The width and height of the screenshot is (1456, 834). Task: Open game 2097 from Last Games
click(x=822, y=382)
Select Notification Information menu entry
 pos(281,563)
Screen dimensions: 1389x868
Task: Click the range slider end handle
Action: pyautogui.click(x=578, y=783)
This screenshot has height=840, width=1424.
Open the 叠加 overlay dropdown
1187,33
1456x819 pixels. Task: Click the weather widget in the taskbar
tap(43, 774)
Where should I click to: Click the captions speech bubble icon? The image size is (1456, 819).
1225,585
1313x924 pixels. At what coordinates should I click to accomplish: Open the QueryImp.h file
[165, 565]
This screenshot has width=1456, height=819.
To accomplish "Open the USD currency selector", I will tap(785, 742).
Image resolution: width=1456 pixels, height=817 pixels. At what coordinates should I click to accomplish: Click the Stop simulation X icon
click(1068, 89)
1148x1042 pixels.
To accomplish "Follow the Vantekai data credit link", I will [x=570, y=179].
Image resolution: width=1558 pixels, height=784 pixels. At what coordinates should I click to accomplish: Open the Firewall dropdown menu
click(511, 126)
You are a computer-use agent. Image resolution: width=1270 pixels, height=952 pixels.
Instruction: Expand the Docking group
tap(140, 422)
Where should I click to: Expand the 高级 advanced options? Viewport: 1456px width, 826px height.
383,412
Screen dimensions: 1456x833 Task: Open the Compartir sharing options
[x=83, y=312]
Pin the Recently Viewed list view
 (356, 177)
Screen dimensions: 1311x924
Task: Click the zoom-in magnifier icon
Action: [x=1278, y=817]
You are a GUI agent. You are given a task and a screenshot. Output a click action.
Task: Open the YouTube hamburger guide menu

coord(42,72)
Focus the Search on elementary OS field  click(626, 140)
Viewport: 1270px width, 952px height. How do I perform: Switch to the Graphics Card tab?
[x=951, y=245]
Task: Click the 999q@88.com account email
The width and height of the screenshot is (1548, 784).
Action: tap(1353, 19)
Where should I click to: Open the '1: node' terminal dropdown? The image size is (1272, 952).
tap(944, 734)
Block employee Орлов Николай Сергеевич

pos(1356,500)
◆ ◆ ◆ ◆ ◆
TASK ITEM ▸ What lines in the records above include the string "This"? Copy each one.

TASK RESULT ▸
This screenshot has height=840, width=1424.
This screenshot has width=1456, height=819.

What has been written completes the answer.